Event Console rule pack rule "Limit event lifetime" not (exactly) expiring events?

Apologies for another newbie question.

I have an Event Console rule (looking for the text “Information (.*)” which previously had 11 hits (all from yesterday. I adjust the “Limit event lifetime” of the rule to expire events of that type over eight hours:

image

And the hits disappeared from the rule pack menu:

They did not, however, subtract from this number:

image

And they did not disappear from here:

Does something else handle that?

Thank you.

CMK version: 2.2.0(p24) raw
OS version: Ubuntu 22.04

Error message:

Output of “cmk --debug -vvn hostname”: (If it is a problem with checks or plugins)

Eventually I found my way to:

Setup → Event Console → Settings - Limit amount of current events

I set a Host limit of “100” current events with “Delete oldest event, create new event” and that seems to keep me cropped to 101 events. (I am still not sure what the rules I set actually do.)

I have two questions, if anyone knows of the top of their head:

First, does that legitimately delete these or are they hidden or retained somewhere and still taking up space?

Second, when this particular setting hits 100 it goes into a WARN state for “OMD checkmktest Event Console”… since cropping these off is exactly what I want it to do, I consider the state of it to be “OK” so is it possible for me to change checkmk to see “Current events: 101… Event limit active for 1 hosts” to an OK thing and not a WARN?

Thanks.

Ron

Only two short remarks from my side.

  • the modified rule will only apply the expire value to events created after the rule change
  • to the warning for the limit rule - this means you missed potential events as the system is forced to delete some, that is also the intended usage of this rule not to “expire” old events

Inside the event view you don’t see the events with time to expire.
Inside the event status file (~/var/mkeventd/status) you can see a “live_until” value for events with expire time.

with expire

{
    "facility": 1,
    "priority": 5,
    "text": "Still nothing happened.",
    "host": "myhost089",
    "ipaddress": "1.2.3.4",
    "application": "Foobar-Daemon",
    "pid": 0,
    "time": 1713291498.808372,
    "core_host": None,
    "host_in_downtime": False,
    "rule_id": "ER001",
    "contact_groups": None,
    "contact_groups_notify": False,
    "contact_groups_precedence": "host",
    "match_groups": (),
    "match_groups_syslog_application": (),
    "state": 0,
    "sl": 0,
    "first": 1713291498.808372,
    "last": 1713291498.808372,
    "phase": "open",
    "id": 4,
    "live_until": 1713295099.2209835,
    "live_until_phases": ["open", "ack"],
}

without expire

{
    "facility": 1,
    "priority": 5,
    "text": "Still nothing happened.111111",
    "host": "myhost1",
    "ipaddress": "1.2.3.5",
    "application": "Foobar-Daemon1234",
    "pid": 0,
    "time": 1713291866.260612,
    "core_host": None,
    "host_in_downtime": False,
    "rule_id": "ER001",
    "contact_groups": None,
    "contact_groups_notify": False,
    "contact_groups_precedence": "host",
    "match_groups": (),
    "match_groups_syslog_application": (),
    "state": 0,
    "sl": 0,
    "first": 1713291866.260612,
    "last": 1713291866.260612,
    "phase": "open",
    "id": 5,
}

Hi.

Ah, I see now, thank you.
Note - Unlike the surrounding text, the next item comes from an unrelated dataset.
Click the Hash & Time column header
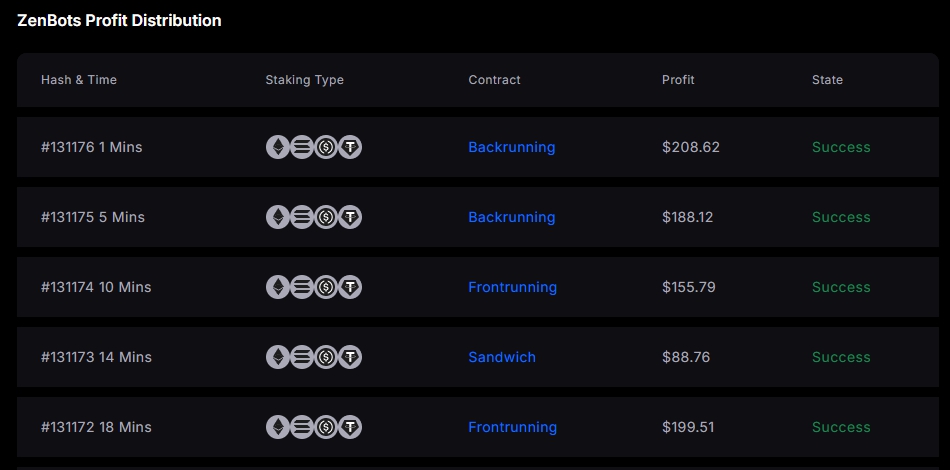Screen dimensions: 950x470 click(x=79, y=80)
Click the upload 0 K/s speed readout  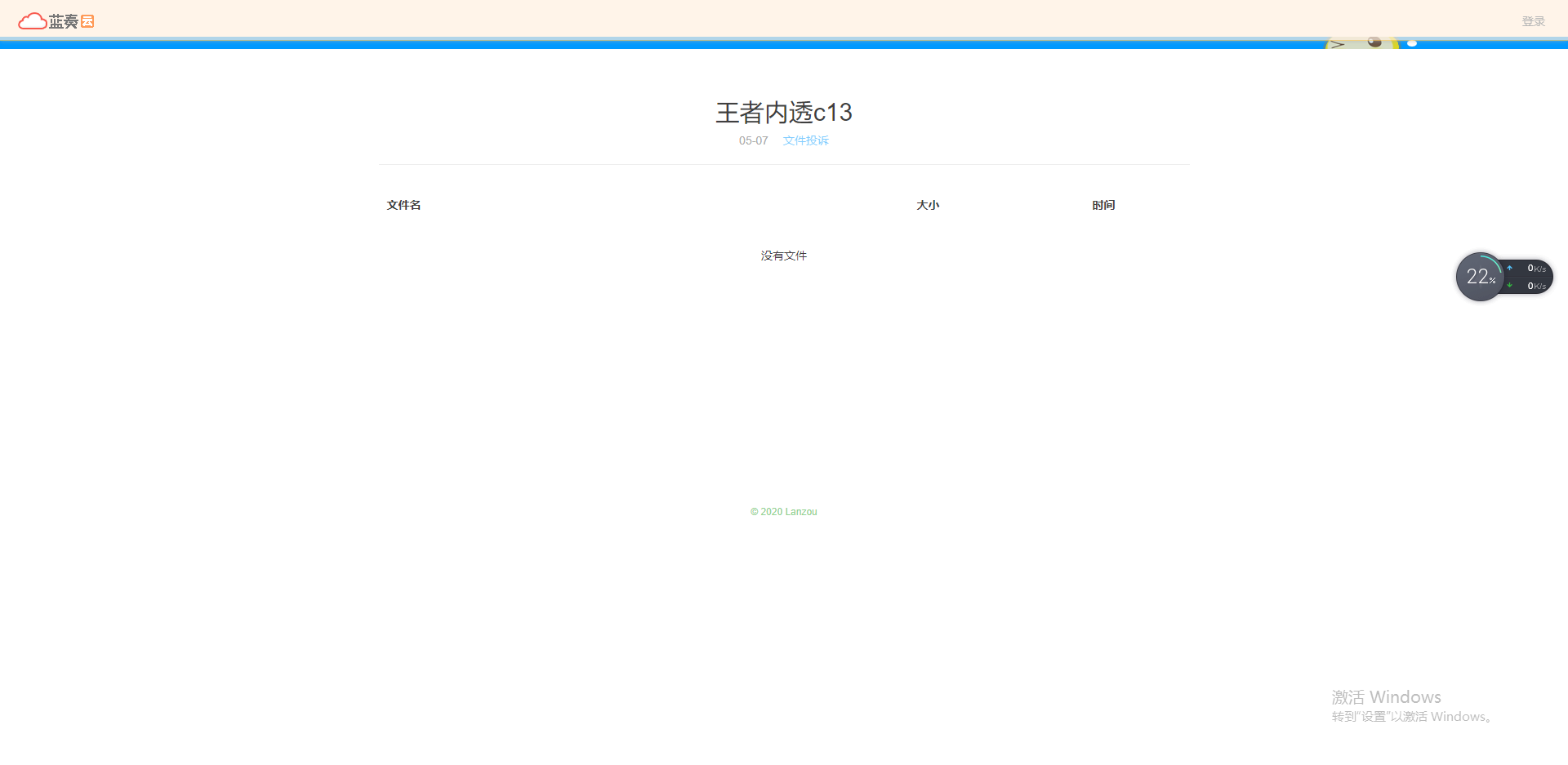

Rules are (and surely were all along) working correctly.

When these logs are “expired” are they genuinely deleted? (I ask because there are warnings in the checkmk documentation and videos about Event Console specifically not being a good place to have a huge archive of logs).

Also, if I am looking at an event log I have the option to “Archive” the event. Is that the same as “delete” or does that linger somewhere also? (There seems not to be another manual delete option, in spite of the warnings.)

For the record, as an experiment, I changed my rules to set my “Limit event lifetime” to 20 minutes and my Event Console Settings “Host limit” to 1 event, then rebooted the client to generate some information events (which cut me down to 2 events, both with epoch times 20 minutes away). (I then reset my host limit to 1000 logs, lest some other event be generated in the meantime and spoil the experiment).

The 20 minute mark came and a minute after that the new events disappeared. I must have been overwhelmed by the number of events I had in there before and could not see that it was working. Limiting these should keep me from ever worrying about the WARN/CRIT or auto-deleting over X number of messages etc.

Incidentally, how would I get that nice output from “status”? (cat, vi, and nano all give me a gigantic block of text)?

Ron

PS - For anyone looking at this in the future (including me), “~/var/” in this case means “/omd/sites/[your-checkmksite]/var/” (etc).

That’s correct, the amount of open events should not be to hight.

That is the same. A expired event goes to the same location (archive file) as the archived event.

The huge block of text is a Python dictionary. I only formatted it with my formatter of choice (black).

Thank you so much, that sorted me out.

For anyone finding this in the future (including myself) the “archive file” referenced here is the logs here:

/omd/sites/your-site/mkevent/history/

Ron